▸ **Job item**: Recast the rows below as a Markdown table with two columns, "Number" and "Entry". Number each nonblank row in sequence and omit the blank ones.

[Exercise inputs]

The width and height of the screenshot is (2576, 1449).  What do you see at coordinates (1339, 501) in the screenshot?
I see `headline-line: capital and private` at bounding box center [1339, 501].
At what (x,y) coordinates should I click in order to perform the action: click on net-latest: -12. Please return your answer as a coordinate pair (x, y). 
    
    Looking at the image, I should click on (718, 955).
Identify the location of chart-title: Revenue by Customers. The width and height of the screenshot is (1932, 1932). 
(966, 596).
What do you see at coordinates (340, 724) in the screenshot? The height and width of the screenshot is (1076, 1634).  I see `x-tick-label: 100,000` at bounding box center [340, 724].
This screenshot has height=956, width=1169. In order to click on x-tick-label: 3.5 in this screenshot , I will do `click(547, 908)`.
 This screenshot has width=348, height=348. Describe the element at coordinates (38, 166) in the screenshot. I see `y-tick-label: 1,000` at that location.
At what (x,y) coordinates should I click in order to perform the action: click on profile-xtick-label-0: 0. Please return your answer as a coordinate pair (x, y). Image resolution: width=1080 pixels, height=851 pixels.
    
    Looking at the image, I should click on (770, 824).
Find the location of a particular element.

[/Exercise inputs]

▸ **Exercise answer**:
| Number | Entry |
|---|---|
| 1 | The width and height of the screenshot is (2576, 1449).  What do you see at coordinates (1339, 501) in the screenshot? |
| 2 | I see `headline-line: capital and private` at bounding box center [1339, 501]. |
| 3 | At what (x,y) coordinates should I click in order to perform the action: click on net-latest: -12. Please return your answer as a coordinate pair (x, y).  |
| 4 |     Looking at the image, I should click on (718, 955). |
| 5 | Identify the location of chart-title: Revenue by Customers. The width and height of the screenshot is (1932, 1932).  |
| 6 | (966, 596). |
| 7 | What do you see at coordinates (340, 724) in the screenshot? The height and width of the screenshot is (1076, 1634).  I see `x-tick-label: 100,000` at bounding box center [340, 724]. |
| 8 | This screenshot has height=956, width=1169. In order to click on x-tick-label: 3.5 in this screenshot , I will do `click(547, 908)`. |
| 9 |  This screenshot has width=348, height=348. Describe the element at coordinates (38, 166) in the screenshot. I see `y-tick-label: 1,000` at that location. |
| 10 | At what (x,y) coordinates should I click in order to perform the action: click on profile-xtick-label-0: 0. Please return your answer as a coordinate pair (x, y). Image resolution: width=1080 pixels, height=851 pixels. |
| 11 |     Looking at the image, I should click on (770, 824). |
| 12 | Find the location of a particular element. |